* _WORK REQUEST_
Using the material below, print a verbatim copy of every line from the one containing "The height and" through the one containing "Click the three-line", inclusive, and omit the pictures.

* _SUPPLIED MATERIAL_
══════════════════════════════

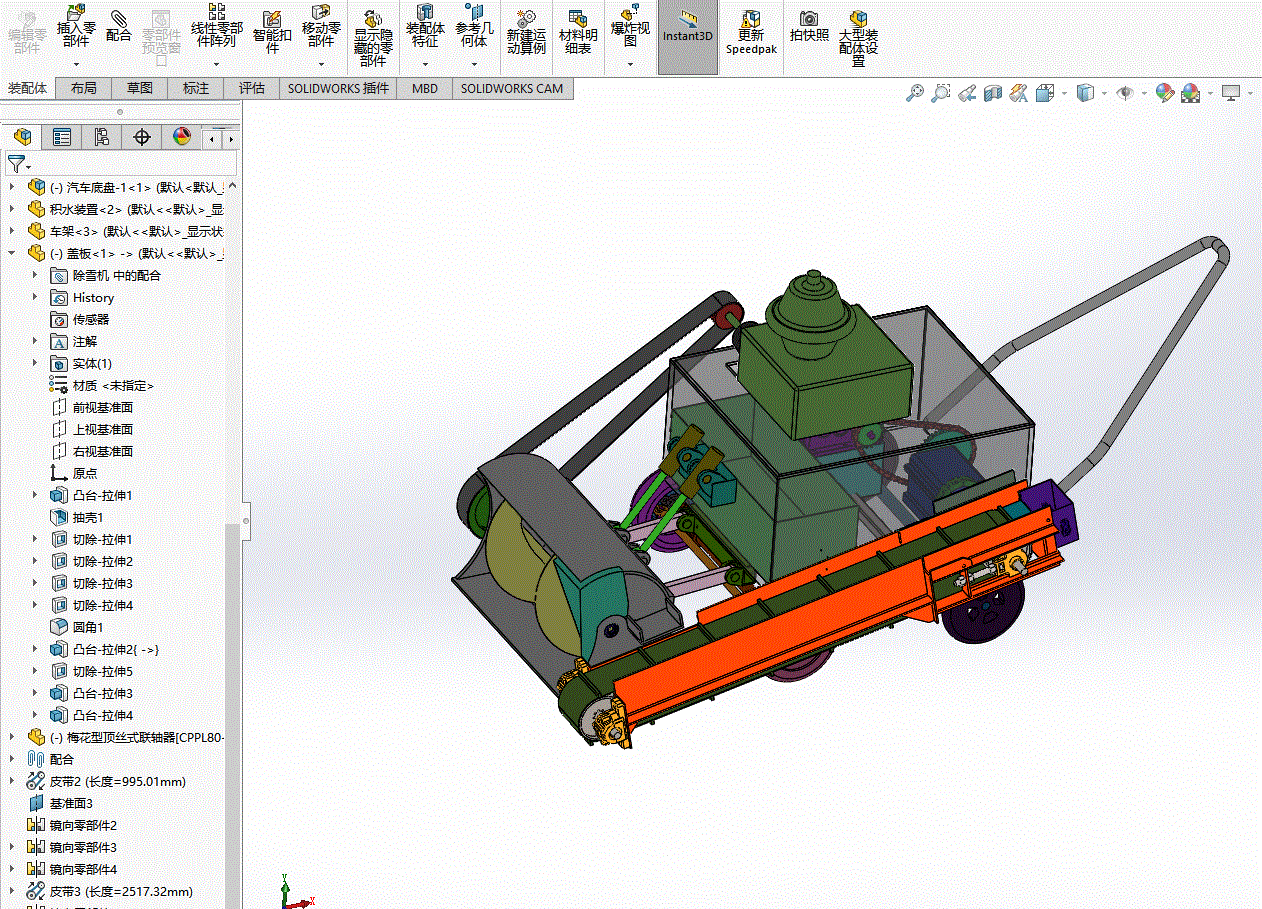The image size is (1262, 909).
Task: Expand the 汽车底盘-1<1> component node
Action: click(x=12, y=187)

══════════════════════════════

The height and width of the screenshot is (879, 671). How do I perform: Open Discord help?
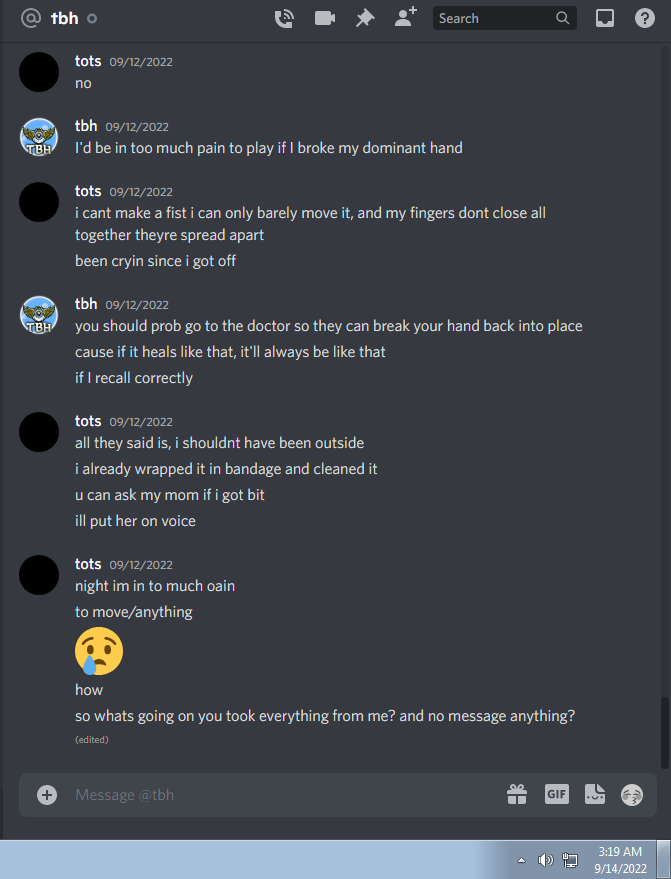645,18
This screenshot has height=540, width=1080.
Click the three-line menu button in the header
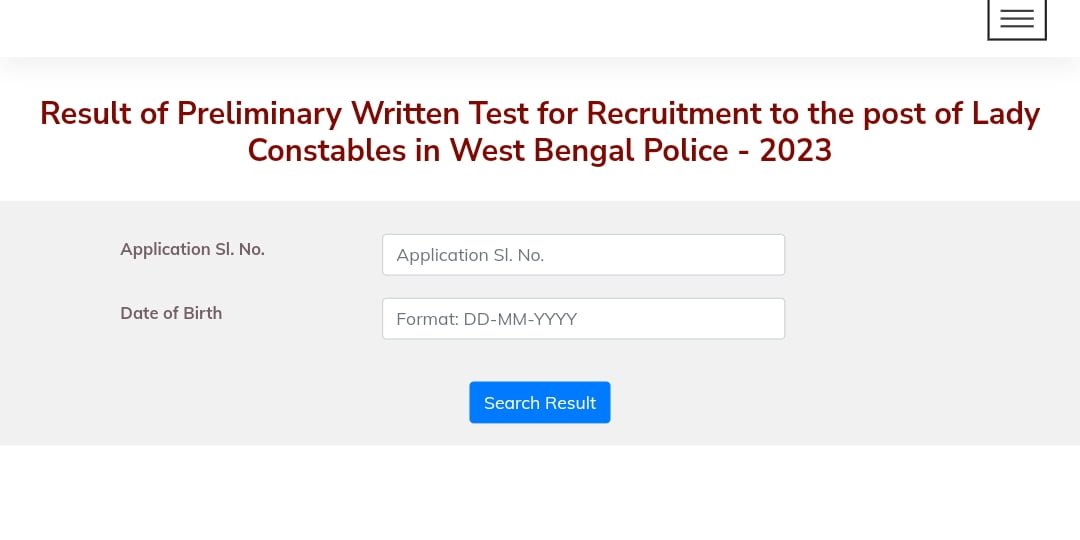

══════════════════════════════

* _RESULT OF THE EXERCISE_
The height and width of the screenshot is (879, 671). How do I perform: Open Discord help?
645,18
This screenshot has height=540, width=1080.
Click the three-line menu button in the header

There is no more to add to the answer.